Udostępniony fragment:
• • •
Recenzje naszych klientów:


zaloguj się jeżeli chcesz dodać własną



dodano: 2015-09-30 złomem przez galaktykę autor: flowermaiden

Gdy tylko ukazało się polskie wydanie "Ciężarówką przez Galaktykę", byłam zaintrygowana. To było to czego szukałam do mojej kolekcji! Gra zabawna, z jajem, w której warto puścić fantazję i poszaleć ze znajomymi. Mogłam odetchnąć od cięższych wojennych klimatów, czy ekonomicznych zamóżdżaczy. Klimat "Ciężarówki" jest lekki i z przymrużeniem oka. Jednak to nie oznacza, że brakuje w czasie gry adrenaliny i emocji. Tych jest mnóstwo!
• • •
(Zapisane pozycje danych)
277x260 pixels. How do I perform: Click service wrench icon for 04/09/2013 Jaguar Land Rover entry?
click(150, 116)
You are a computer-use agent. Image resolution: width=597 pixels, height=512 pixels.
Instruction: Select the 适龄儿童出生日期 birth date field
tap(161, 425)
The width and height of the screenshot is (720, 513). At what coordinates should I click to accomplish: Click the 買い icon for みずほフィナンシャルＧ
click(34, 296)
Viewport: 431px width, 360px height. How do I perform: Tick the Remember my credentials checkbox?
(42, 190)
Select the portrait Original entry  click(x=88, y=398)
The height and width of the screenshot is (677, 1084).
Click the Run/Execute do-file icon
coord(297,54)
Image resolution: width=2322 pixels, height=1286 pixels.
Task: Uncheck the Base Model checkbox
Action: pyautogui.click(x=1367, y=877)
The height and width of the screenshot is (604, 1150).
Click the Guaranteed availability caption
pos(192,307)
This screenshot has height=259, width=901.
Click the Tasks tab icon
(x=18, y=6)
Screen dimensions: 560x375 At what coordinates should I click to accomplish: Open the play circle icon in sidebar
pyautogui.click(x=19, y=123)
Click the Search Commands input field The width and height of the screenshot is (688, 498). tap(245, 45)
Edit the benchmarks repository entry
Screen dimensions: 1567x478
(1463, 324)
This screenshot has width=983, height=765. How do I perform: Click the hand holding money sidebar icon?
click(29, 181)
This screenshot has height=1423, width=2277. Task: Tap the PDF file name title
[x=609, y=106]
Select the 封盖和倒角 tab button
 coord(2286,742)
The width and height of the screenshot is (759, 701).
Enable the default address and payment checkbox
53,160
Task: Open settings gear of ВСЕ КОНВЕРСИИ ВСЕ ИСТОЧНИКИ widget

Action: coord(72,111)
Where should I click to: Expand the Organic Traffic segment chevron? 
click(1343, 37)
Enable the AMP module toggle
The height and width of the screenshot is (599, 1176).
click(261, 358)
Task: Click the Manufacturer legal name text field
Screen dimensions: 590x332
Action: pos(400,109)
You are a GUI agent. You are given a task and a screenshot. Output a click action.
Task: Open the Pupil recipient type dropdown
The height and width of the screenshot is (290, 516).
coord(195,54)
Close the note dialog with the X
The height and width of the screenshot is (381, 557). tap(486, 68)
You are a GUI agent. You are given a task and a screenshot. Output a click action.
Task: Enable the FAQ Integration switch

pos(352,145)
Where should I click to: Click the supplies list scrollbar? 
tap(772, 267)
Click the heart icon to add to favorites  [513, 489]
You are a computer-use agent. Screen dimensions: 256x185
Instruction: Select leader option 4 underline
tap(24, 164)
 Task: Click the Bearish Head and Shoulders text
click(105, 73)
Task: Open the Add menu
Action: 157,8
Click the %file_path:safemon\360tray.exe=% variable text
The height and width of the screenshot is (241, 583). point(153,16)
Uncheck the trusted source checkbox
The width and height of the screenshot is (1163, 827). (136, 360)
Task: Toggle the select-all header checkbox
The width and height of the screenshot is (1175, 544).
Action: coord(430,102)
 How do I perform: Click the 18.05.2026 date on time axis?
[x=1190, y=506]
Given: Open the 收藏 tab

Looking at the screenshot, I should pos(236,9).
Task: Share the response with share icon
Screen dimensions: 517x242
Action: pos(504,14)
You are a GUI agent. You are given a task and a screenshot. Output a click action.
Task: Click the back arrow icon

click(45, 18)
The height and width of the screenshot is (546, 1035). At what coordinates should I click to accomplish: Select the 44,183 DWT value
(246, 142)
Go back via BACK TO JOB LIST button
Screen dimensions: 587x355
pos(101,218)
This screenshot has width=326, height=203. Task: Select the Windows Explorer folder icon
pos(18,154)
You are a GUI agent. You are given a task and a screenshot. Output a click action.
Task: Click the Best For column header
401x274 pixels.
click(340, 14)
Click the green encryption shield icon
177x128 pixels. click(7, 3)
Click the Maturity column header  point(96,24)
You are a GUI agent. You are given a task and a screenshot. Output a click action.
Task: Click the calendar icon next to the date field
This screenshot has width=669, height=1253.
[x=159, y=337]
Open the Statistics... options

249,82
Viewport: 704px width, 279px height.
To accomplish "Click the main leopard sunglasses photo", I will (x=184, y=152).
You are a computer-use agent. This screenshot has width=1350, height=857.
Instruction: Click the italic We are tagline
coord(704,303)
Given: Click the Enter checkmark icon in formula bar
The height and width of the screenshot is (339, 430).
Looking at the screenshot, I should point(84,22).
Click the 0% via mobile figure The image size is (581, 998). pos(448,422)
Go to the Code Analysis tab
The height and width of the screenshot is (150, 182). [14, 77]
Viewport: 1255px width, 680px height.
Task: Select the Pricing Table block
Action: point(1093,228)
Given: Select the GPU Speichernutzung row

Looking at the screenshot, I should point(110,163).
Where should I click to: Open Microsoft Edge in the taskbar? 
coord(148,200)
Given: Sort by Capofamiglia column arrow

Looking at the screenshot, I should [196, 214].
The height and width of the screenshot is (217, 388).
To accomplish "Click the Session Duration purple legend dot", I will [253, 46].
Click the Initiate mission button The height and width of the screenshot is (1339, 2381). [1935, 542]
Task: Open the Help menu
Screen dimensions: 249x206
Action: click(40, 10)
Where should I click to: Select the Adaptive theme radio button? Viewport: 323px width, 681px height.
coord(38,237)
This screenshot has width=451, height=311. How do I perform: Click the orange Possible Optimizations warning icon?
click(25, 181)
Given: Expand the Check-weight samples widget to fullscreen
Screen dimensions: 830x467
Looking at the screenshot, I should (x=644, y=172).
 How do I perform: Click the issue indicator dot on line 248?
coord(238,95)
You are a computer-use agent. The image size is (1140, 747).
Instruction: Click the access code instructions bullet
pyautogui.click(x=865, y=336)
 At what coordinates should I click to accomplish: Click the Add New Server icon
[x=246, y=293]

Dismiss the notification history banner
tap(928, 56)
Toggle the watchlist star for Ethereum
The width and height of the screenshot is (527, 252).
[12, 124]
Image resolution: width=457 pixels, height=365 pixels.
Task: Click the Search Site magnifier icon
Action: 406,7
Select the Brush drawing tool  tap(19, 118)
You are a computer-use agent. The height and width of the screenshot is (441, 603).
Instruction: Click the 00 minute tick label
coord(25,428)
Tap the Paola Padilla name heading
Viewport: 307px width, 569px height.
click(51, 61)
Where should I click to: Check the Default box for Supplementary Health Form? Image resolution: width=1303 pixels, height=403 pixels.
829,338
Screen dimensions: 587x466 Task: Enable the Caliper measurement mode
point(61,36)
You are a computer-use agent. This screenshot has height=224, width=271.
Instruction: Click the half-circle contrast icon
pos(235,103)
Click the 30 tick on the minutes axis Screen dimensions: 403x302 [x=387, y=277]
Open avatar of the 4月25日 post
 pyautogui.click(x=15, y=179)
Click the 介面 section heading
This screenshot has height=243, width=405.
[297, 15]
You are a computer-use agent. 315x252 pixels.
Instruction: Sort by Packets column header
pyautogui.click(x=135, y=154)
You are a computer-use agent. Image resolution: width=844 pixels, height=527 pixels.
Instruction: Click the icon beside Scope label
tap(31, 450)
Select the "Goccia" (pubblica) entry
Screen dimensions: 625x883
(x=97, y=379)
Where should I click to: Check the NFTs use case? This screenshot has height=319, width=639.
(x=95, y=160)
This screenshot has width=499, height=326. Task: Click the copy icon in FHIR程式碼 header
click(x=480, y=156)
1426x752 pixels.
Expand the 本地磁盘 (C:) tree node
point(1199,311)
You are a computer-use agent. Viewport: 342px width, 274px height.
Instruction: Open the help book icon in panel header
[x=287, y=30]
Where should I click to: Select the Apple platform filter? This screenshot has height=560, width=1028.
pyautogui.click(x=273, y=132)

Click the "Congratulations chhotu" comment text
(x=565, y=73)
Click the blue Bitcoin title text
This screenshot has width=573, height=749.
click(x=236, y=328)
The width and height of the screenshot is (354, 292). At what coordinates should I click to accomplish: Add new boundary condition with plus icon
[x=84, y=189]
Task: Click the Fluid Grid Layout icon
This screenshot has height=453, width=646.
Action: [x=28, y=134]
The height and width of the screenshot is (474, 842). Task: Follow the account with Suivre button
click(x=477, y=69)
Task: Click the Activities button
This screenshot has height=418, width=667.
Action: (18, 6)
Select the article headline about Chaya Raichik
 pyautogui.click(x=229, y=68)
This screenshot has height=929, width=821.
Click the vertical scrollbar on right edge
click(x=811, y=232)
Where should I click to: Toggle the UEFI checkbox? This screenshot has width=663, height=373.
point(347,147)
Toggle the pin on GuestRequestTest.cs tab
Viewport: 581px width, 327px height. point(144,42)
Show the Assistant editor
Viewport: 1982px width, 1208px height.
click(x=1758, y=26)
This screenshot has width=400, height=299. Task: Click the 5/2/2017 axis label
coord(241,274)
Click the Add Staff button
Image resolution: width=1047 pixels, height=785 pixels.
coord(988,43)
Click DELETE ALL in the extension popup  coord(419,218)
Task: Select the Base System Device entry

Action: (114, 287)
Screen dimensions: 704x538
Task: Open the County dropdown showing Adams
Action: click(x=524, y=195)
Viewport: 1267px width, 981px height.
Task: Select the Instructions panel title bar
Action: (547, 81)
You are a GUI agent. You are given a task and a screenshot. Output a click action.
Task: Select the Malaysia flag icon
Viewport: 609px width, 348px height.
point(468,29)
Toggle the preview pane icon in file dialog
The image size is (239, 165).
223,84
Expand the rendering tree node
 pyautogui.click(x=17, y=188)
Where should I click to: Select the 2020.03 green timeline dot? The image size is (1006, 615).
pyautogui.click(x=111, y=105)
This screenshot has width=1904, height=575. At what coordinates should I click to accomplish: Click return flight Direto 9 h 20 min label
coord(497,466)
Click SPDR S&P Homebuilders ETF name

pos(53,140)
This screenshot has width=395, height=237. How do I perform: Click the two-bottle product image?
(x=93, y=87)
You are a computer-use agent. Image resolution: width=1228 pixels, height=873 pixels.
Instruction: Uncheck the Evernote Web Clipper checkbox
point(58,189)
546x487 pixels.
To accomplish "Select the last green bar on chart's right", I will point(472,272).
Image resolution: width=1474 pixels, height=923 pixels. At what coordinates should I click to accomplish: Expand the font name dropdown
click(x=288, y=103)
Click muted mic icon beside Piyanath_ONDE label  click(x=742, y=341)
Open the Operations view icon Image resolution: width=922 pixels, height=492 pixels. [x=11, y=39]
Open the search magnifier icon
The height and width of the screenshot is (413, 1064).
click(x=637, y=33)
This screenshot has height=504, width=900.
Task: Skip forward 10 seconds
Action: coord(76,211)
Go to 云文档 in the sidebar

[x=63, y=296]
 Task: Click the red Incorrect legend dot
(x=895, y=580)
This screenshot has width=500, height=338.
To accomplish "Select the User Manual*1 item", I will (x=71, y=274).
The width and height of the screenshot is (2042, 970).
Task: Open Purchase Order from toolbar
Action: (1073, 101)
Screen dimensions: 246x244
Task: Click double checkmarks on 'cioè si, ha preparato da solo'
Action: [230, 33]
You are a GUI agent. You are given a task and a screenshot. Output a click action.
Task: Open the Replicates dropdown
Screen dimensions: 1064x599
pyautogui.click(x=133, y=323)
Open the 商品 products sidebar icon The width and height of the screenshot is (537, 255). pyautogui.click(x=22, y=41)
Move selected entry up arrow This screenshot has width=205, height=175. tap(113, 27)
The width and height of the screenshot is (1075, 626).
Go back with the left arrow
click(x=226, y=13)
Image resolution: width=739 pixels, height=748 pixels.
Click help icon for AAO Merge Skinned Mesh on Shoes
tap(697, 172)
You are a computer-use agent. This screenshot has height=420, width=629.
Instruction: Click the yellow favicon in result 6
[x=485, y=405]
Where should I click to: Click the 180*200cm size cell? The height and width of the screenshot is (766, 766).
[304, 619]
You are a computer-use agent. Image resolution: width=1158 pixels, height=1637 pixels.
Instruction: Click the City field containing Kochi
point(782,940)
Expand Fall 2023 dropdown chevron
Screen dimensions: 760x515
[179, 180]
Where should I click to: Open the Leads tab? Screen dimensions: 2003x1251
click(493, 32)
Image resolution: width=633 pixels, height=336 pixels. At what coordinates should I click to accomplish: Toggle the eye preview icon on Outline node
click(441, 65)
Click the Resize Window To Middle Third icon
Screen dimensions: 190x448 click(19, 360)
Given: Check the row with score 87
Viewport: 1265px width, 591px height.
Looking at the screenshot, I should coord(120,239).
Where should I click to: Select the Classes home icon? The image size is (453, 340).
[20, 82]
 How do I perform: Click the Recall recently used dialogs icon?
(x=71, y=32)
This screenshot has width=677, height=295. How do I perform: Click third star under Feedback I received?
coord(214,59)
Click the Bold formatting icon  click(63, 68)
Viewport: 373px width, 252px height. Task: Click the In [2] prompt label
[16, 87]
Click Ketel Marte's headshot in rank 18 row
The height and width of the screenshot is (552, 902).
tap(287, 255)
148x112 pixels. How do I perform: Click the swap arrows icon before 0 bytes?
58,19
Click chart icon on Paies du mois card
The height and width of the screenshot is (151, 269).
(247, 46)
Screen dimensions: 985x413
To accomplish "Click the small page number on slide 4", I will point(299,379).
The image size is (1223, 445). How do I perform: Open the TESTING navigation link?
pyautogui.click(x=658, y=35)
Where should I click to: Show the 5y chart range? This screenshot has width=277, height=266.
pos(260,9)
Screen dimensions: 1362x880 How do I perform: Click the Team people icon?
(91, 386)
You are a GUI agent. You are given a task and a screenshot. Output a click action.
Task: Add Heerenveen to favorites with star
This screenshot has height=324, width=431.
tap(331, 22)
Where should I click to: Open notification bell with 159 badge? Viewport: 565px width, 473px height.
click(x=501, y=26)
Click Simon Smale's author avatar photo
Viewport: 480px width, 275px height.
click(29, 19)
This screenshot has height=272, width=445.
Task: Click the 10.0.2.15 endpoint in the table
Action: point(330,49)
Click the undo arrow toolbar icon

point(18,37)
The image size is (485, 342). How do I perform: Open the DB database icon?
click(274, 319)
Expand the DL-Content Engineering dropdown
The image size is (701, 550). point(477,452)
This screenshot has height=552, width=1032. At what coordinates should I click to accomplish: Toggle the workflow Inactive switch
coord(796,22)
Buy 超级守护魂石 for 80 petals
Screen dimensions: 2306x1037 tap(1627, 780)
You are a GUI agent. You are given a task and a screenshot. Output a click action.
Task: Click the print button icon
• • •
Polecenie do wykonania:
Kontynuuj recenzję gry „Ciężarówką przez Galaktykę”, zaczynając po jej ostatnim zdaniu.

Odpowiedź na polecenie:
Budowanie na czas swojego super statku kosmicznego z kupy złomu po to, by za kilka minut wyleciał on w powietrze od deszczu meteorytów z karty zdarzenia, jest oryginalnym i przezabawnym pomysłem. Podoba mi się również to, że trzeba pokombinować jak zbudować statek, żeby nie popełnić bolesnych (w późniejszej części gry) błędów. A tu piaseczek w klepsydrze leci i trzeba się spieszyć, by nie zabrakło ważnych elementów konstrukcji. A potem super statkiem ze złomu wylatuję w rejs po usianej trudnościami galaktyce. Meteory, piraci, opuszczone stacje kosmiczne, no i planety, na których mogę załadować cenny towar. A tu jeszcze ścigam się z innymi graczami, kto doleci pierwszy i zgarnie najlepszą kasę! Jeśli udaje mi się szczęśliwie dolecieć do celu i jeszcze na tym porządnie zarobić, to czuję wielką satysfakcję:-)
Bardzo mi się podoba słodziutka oprawa graficzna i porządna jakość elementów. Idealnie pasuje do mechaniki gry. A instrukcja to czyste mistrzostwo - kilkakrotnie rechotałam w trakcie czytania.
Bardzo polecam tę grę jako przerywnik między "poważnymi i wymagającymi" tytułami.
A tu jeszcze kusi dodatek... Ehh;-)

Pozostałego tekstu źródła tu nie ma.